Body
In the past decade Anglophone NGO activists have managed to elevate natural resource governance issues to the center of the international political agenda, spearheading the Kimberley Certification Process Scheme on conflict diamonds, the Extractive Industries Transparency Initiative initially in oil and mining, and most recently the Conflict Minerals Trade Act (CMTA), addressing the role of conflict minerals in mass violence in the Eastern Congo and the Great Lakes region more generally. North Korea’s minerals trade is now coming under scrutiny.
As Cullen Hendrix and I discuss in our book, Confronting the Curse: the Economics and Geopolitics of Natural Resource Governance, released earlier this week, the relative success of the Kimberley Process in mitigating the horrors of conflict diamonds encouraged an NGO campaign called the Enough Project to begin agitating in 2007 for a similar system , mobilizing Western consumers to pressure electronics firms over the inputs used in their devices.
The Conflict Minerals Trade Act was originally introduced in the US Senate in 2009 by Sen. Sam Brownback (R-KS) and in the House by Rep. Jim McDermott (D-WA) along with 56 co-sponsors, including Rep. Frank Wolf (R-VA). The legislation passed the Senate but stalled in the House. When the Dodd-Frank Bill came up for consideration, Brownback and Wolf were able to get their proposal inserted as an amendment. The bill was approved and signed into law by President Obama with the Conflict Minerals Trade Act included as Section 1502.
The law requires firms to submit public reports to the Security and Exchange Commission (SEC) describing the measures undertaken with respect to due diligence regarding sourcing and chain of custody of potential conflict minerals together with a certified, independent, SEC-compliant audit. Violations are subject to penalties meted out by the SEC.
Four specific minerals were identified in the legislation, though the legislation allows the State Department to expand the list if necessary. The four minerals are:
- Columbite-tantalite, also known as coltan, is a corrosion resistant conductor of heat and electricity, used particularly in capacitors for cell phones, automobile electronics, computers, and digital cameras;
- Cassiterite (tin oxide), another corrosion-resistant conductor used in a variety of products including an increasing array of electronics goods;
- Wolframite (tungsten ore) is used in a variety of industrial applications requiring hard, high-density, high-melting point products, and is also used in some semiconductors and cell phone parts; and
- Gold, which has a variety of uses, including jewelry.

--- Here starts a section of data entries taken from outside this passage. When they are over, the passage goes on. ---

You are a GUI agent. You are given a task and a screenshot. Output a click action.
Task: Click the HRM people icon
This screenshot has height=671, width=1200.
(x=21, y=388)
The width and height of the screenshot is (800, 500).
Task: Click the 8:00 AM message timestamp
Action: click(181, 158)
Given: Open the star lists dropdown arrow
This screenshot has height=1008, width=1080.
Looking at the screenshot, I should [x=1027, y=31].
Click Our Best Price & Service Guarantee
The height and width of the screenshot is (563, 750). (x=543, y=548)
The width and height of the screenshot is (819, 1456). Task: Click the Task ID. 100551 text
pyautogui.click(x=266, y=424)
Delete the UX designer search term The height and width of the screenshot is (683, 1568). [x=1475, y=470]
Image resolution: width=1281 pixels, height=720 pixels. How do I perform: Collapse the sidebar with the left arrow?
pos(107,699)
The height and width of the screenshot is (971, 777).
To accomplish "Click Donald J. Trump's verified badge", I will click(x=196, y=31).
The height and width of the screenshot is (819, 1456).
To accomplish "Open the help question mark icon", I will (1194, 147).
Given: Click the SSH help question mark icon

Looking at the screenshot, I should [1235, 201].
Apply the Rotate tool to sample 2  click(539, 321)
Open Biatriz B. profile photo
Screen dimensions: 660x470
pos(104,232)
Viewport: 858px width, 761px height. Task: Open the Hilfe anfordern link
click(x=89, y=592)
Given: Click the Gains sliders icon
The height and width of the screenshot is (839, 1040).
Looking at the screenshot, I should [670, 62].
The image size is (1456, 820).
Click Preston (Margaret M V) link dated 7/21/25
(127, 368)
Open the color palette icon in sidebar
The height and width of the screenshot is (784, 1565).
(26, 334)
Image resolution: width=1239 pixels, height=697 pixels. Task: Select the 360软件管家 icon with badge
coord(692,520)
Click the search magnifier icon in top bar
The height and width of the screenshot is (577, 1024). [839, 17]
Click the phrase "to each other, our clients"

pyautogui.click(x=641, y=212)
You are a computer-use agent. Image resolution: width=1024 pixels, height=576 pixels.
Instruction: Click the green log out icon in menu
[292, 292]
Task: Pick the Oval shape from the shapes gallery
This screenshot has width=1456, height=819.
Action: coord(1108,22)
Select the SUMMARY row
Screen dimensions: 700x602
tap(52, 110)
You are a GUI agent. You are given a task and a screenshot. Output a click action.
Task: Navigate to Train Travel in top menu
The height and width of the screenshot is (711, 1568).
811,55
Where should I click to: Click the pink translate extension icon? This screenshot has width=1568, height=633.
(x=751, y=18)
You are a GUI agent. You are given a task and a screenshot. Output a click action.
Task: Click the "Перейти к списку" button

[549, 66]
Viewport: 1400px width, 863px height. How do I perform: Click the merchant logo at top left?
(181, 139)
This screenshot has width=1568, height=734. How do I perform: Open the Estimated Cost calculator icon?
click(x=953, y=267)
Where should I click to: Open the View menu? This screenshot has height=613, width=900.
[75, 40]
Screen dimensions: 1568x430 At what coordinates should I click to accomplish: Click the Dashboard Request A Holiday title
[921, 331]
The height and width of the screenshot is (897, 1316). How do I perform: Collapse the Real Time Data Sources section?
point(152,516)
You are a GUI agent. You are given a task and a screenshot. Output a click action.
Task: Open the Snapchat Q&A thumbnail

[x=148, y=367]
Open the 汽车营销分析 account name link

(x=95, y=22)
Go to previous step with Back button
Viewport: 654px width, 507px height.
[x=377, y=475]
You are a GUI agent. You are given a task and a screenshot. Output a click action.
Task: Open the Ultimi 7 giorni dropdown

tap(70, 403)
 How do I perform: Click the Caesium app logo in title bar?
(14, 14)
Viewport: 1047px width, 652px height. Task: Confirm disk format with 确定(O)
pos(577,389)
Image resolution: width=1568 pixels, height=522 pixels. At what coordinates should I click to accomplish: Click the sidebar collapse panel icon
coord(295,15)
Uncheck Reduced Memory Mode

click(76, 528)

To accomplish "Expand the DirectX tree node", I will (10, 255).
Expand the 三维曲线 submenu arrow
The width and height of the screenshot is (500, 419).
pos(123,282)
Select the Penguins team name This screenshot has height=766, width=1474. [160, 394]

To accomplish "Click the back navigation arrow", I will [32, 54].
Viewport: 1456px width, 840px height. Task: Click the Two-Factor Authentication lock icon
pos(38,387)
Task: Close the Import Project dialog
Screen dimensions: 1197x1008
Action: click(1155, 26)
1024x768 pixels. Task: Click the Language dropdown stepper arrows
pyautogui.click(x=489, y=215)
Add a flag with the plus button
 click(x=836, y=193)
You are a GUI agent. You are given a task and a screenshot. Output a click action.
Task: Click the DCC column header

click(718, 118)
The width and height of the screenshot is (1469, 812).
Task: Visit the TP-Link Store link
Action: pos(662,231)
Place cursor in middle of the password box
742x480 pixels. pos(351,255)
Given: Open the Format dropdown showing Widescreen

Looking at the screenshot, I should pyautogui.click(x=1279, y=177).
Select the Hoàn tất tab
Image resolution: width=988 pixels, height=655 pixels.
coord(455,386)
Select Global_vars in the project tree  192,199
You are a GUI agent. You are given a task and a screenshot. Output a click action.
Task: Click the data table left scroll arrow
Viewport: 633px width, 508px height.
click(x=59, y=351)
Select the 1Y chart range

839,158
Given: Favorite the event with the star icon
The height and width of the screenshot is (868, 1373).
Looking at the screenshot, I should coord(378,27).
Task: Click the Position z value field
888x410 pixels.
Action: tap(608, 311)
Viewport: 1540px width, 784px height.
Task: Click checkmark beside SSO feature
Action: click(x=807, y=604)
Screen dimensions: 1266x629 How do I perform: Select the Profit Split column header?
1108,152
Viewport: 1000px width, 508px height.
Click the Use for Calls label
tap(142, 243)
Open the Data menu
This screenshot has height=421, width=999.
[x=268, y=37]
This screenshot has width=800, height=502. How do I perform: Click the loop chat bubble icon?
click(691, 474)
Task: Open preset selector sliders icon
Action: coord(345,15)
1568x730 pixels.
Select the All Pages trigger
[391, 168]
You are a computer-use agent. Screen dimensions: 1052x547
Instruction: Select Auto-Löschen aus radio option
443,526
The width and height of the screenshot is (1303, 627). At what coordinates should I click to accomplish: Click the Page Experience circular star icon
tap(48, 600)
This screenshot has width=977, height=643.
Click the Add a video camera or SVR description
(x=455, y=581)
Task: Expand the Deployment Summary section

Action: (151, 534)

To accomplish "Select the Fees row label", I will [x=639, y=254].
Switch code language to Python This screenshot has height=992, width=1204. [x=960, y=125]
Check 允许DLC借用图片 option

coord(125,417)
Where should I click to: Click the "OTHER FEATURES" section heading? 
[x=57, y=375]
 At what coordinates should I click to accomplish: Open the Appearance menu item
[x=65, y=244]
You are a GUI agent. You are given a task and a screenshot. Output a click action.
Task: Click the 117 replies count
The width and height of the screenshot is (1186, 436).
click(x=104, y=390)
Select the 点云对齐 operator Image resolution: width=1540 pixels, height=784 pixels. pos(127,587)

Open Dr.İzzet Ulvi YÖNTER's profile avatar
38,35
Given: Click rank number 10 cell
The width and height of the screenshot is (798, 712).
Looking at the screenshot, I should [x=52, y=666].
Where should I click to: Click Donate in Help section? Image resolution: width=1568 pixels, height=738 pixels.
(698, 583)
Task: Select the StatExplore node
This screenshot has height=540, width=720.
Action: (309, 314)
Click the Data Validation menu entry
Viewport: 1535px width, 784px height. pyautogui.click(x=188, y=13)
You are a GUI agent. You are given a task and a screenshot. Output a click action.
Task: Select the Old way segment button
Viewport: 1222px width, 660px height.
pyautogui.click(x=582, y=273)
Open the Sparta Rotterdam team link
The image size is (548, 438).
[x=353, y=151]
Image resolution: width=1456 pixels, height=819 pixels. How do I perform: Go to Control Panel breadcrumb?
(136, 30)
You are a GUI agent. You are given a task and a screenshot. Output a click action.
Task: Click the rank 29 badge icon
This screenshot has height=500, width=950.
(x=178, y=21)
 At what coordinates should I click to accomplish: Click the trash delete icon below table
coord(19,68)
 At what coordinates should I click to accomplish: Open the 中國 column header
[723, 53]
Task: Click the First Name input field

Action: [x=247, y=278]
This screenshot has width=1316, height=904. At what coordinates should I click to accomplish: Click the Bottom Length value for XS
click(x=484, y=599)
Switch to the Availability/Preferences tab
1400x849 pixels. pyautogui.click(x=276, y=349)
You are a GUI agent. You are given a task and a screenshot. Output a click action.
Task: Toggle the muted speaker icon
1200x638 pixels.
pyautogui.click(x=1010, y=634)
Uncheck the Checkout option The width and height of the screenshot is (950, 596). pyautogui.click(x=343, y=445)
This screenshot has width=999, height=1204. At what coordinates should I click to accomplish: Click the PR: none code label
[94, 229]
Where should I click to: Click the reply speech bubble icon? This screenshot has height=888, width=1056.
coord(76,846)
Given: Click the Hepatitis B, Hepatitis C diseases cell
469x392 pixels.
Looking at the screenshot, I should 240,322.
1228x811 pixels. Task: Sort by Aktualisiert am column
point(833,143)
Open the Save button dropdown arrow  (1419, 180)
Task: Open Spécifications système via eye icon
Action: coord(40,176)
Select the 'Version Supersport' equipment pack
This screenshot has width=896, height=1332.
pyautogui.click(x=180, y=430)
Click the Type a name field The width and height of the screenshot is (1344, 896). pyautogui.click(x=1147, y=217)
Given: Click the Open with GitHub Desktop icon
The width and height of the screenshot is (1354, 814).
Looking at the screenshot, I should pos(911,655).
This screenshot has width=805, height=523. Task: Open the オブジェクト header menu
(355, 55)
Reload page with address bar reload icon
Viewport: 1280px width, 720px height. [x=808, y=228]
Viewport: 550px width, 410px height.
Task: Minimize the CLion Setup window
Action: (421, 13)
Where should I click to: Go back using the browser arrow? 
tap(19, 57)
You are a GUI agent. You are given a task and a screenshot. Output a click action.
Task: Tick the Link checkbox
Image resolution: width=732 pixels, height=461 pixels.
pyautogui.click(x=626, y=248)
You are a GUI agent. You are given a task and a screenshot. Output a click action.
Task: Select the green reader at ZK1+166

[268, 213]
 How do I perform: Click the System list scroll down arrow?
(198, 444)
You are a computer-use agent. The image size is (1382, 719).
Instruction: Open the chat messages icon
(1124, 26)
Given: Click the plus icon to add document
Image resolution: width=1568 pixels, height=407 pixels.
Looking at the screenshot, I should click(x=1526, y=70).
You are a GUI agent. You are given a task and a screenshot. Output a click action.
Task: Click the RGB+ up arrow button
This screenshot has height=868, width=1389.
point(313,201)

Sometimes these metals are collectively known as 3Ts (tantalite or tantalum, tin, tungsten), or, if gold is included, 3TG. While these minerals constitute a significant portion of the economy of the eastern Congo, there are alternative sources of supply for the 3Ts, including significant deposits in Australia, the United States, and Brazil, and as we were reminded this week, North Korea.
As Jamila Trindle reports on FP.com, when the first set of supply chain reports were submitted to the SEC, a broad swath of American firms reported supply chain involvement with North Korea, mostly via smelting operations of minerals subsequently incorporated into intermediate inputs produced in China or simply traded internationally as gold bullion. IBM, for example, reported that North Korean gold was used to make its memory-storage systems, according to Joel Schectman in the Wall Street Journal.
The House Foreign Affairs Committee recently reported out the “North Korea Sanctions Enforcement Act.” The proposed legislation currently has no Senate sponsors, but if North Korea were to do something nasty (like a fourth nuclear test) I’m sure that Congressman Royce would not have trouble finding some. In the financial sector, the proposed legislation already uses the Patriot Act to put foreign counterparties of North Korean entities under the microscope and it is not hard to imagine the Senate adding similar provisions emanating from the CMTA/Section 1502. The House would probably be happy to go along in conference.